DevSecOps is the integration of security practices into a DevOps software delivery model. This approach is a natural continuation of DevOps, that adds a security dimension to the concept of “shared responsibility.” DevSecOps treats security as a built-in software feature requiring the same verification and compliance process as other components of the DevOps pipeline.
Following are some of the key benefits of DevSecOps:
Early injection of security activities and tools into the software development life cycle.
Improved software delivery speed due to early identification of bugs and vulnerabilities, which are fixed before deployment so developers can focus on shipping useful features.
Security automation tools enable developers who aren’t security experts to create stable and secure software.
There are few successful examples of implementing a DevSecOps approach and integrating security into DevOps pipelines. At Caveo, DevOps team members can manage vulnerabilities with much more autonomy and efficiency. Each team’s Security Champion is empowered to monitor vulnerabilities and determine for themselves how and the timeframe for addressing them. Coveo’s DevOps teams are provided with oversight, but overall are given the responsibility and power to prioritize their security actions. Snyk’s support of this “trust-but-verify” approach greatly facilitated adoption across the organization.
The deployment pipeline was built by a small team first, and then made available to all developers later on,” revealed Beaumont. “We didn’t really need to convince any development teams to embrace the new pipeline because of all the advantages from a security and usability standpoint. The transition happened naturally."
Conclusion
In this article, we learned the key components of the DevOps pipeline and how to integrate it into the software development process. Starting your DevOps journey is not just about selecting the right tools, but enabling sound DevOps organizational practices and culture built around shared responsibility, automation, and cooperation between developers, administrators, and OPs specialists.
But remember, the DevOps pipeline is not just about fast development and release cycles; it’s also about ensuring the security of your applications. This necessitates the integration of security into your DevOps pipeline and aligning various teams around the purpose of building secure-by-design applications. This is why the emerging DevSecOps practices covered in this article are gaining more traction in the modern DevOps movement.
DevOps FAQ
Why do we need DevOps?
DevOps enables fast and efficient software development in complex projects involving multiple teams and developers. By automating each stage of the process from development and testing to deployment, DevOps prevents merge conflicts, reduces bugs, enables fast deployment of software, and makes software easier to maintain.

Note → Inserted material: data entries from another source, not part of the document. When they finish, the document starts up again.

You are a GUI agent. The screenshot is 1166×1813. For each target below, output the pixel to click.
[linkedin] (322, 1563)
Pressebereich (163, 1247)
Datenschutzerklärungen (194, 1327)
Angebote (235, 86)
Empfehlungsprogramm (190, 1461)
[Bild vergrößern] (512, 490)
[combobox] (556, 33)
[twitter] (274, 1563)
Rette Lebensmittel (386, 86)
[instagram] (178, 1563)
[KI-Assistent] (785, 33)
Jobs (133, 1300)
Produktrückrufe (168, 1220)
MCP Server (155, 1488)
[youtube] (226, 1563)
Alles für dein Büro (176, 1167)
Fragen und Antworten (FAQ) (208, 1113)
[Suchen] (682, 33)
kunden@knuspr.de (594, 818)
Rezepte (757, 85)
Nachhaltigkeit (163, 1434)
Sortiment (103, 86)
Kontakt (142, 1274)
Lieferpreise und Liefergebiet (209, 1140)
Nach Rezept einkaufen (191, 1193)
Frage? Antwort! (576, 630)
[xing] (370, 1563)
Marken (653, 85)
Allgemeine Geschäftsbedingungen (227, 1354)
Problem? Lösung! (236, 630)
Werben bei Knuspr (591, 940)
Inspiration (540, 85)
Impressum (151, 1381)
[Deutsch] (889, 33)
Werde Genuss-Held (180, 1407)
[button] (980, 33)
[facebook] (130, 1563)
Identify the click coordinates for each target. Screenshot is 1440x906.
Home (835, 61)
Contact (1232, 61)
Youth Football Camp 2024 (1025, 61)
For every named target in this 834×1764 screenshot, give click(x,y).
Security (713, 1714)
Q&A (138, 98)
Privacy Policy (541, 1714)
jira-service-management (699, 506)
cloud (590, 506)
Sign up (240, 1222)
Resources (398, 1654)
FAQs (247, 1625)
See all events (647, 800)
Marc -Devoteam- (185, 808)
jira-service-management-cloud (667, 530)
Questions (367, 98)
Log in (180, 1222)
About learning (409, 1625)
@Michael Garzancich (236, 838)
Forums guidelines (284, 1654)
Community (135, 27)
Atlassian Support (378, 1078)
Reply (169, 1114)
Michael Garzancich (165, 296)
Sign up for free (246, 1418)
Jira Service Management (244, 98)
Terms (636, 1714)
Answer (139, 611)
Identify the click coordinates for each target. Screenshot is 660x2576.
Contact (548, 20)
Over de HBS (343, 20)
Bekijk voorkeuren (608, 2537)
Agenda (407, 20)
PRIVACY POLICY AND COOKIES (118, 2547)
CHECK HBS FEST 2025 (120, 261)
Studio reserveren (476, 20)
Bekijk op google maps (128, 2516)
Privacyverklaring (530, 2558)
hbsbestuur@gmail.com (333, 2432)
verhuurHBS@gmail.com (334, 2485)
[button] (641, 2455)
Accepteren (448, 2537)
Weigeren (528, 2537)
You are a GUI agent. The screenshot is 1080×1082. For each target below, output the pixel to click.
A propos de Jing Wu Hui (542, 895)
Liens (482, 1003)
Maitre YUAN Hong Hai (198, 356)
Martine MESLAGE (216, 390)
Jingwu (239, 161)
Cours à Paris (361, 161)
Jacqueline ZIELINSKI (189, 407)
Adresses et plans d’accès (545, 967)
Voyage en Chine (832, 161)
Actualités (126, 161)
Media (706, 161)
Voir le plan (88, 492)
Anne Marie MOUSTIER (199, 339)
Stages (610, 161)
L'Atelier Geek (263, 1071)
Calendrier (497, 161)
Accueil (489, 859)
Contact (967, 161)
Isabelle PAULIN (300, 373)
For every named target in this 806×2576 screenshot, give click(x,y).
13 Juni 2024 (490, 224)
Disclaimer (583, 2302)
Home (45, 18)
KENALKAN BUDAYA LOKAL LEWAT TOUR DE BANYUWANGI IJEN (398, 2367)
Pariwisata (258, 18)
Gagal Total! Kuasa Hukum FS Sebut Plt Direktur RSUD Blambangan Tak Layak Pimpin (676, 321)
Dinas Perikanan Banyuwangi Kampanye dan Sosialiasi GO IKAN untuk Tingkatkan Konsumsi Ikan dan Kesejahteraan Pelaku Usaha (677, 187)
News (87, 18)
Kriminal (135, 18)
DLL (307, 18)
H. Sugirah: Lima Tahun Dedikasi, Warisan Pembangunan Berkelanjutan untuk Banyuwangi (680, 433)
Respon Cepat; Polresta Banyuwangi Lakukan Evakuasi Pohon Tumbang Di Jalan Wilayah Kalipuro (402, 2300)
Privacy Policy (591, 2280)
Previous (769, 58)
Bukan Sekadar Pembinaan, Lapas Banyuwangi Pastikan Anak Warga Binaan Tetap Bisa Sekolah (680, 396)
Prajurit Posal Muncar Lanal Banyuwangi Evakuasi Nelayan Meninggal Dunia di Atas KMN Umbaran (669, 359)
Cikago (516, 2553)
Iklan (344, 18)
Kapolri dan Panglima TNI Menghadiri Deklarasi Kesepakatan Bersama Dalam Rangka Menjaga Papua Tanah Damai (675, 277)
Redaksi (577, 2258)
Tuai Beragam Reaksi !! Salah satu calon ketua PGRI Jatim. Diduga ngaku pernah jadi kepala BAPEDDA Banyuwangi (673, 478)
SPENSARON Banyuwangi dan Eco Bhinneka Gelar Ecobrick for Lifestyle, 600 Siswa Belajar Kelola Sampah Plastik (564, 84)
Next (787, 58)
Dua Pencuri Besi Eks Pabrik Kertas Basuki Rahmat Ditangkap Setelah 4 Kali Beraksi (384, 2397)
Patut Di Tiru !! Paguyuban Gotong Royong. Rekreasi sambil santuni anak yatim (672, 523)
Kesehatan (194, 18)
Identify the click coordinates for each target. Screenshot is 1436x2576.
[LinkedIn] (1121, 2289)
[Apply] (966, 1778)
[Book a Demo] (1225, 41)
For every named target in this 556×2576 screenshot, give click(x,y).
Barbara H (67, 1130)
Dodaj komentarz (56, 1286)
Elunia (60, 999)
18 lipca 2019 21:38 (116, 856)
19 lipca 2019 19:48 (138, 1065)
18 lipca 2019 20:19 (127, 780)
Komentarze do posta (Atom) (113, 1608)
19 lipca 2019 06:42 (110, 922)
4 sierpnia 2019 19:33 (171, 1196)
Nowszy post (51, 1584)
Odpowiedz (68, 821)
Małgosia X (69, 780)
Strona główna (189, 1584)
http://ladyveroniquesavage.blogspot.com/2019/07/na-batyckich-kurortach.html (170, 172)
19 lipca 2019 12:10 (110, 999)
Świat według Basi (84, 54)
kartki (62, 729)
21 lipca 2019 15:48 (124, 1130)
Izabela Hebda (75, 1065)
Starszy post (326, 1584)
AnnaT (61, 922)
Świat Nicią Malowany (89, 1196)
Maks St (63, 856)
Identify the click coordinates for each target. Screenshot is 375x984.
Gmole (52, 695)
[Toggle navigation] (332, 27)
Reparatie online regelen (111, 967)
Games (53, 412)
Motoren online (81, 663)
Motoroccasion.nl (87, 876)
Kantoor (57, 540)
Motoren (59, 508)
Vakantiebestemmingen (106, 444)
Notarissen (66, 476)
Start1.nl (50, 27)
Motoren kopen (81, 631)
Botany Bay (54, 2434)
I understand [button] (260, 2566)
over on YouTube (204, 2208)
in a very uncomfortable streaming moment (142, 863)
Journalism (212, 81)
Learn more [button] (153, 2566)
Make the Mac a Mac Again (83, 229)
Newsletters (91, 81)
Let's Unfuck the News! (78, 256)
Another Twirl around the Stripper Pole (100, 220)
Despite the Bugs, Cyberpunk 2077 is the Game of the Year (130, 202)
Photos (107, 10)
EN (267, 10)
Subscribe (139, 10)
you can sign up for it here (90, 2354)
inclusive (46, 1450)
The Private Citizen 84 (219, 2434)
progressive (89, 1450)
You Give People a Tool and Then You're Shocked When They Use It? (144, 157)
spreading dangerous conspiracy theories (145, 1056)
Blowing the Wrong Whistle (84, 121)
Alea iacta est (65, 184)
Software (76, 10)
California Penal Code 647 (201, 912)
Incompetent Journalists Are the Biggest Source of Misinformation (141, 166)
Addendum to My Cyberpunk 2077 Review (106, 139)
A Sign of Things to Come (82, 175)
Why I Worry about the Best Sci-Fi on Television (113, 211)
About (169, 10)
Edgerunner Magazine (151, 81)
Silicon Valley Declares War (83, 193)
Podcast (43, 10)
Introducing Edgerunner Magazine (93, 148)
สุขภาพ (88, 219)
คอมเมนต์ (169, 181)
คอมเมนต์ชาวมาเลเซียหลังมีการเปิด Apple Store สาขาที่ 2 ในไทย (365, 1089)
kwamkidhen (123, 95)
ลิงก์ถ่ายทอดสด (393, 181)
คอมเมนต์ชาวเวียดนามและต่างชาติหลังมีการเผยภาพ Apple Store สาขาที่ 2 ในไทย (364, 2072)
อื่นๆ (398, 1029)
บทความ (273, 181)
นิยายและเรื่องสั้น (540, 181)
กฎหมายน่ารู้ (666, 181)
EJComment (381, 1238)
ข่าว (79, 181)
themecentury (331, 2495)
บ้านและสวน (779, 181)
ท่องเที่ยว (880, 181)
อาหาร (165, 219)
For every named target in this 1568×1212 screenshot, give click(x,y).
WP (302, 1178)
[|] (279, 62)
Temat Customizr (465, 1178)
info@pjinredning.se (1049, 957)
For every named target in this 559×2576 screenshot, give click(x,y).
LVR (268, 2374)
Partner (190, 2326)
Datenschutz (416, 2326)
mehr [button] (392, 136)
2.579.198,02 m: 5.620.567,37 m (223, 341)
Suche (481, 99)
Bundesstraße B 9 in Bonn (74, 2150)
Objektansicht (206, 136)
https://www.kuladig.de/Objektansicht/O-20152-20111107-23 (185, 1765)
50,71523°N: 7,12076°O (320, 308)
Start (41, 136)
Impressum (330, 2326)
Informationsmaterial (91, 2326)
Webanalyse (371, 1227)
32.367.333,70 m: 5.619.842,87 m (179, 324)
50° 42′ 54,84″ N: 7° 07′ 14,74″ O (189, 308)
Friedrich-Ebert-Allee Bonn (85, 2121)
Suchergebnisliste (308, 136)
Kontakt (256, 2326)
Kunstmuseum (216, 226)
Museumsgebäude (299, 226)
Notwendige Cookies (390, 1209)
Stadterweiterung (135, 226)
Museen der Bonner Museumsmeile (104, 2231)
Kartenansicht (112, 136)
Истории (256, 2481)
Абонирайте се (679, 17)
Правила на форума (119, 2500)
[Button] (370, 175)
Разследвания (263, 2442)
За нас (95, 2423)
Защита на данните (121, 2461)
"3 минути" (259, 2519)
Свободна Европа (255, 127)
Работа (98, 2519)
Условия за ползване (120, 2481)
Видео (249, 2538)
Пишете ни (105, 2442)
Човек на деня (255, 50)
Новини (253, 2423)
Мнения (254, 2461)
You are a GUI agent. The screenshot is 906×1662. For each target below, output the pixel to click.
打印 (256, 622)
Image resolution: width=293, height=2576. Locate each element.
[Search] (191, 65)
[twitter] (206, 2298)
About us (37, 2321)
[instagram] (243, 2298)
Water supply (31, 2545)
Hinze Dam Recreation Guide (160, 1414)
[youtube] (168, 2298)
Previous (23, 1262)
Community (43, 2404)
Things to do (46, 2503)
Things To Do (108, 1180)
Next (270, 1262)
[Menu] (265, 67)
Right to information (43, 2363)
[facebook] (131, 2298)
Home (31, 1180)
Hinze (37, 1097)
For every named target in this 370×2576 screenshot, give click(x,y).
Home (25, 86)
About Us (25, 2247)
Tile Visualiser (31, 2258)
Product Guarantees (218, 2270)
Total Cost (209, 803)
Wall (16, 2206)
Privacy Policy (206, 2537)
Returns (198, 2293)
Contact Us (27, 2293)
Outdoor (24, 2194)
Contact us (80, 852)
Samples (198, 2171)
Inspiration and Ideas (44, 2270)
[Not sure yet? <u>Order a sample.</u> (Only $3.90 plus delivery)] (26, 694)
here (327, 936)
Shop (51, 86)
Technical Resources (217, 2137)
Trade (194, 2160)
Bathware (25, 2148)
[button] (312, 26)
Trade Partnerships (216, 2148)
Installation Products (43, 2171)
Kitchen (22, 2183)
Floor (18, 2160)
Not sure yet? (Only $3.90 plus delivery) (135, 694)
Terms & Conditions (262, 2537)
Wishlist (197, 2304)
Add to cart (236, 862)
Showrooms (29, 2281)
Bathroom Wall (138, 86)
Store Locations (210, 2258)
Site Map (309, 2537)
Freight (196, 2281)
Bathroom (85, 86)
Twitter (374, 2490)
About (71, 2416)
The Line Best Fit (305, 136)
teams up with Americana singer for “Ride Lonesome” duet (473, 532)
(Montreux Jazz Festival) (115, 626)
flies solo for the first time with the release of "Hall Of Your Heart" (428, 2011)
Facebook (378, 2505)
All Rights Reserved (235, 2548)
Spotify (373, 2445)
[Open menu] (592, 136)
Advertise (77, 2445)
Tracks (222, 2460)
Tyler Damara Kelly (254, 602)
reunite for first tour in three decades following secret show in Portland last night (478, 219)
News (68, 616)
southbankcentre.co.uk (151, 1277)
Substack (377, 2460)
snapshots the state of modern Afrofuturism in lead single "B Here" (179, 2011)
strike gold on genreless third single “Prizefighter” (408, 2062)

How do you create a DevOps pipeline?
A functional DevOps pipeline requires a number of seamlessly connected components: a CI/CD server to perform all DevOps operations, a source-control system connected to it, build automation tools capable of performing application builds, and test coverage tools for automated testing of your applications. Automated security tools can also be added to enable DevSecOps.
How is DevSecOps related to DevOps?
DevSecOps integrates security best practices into the software development process at the early stages. Rather than approaching security as the post-production set of checks or bug fixes, DevSecOps makes it an intrinsic part of DevOps via static and dynamic security analysis, IaC security tools, container security analysis, and more.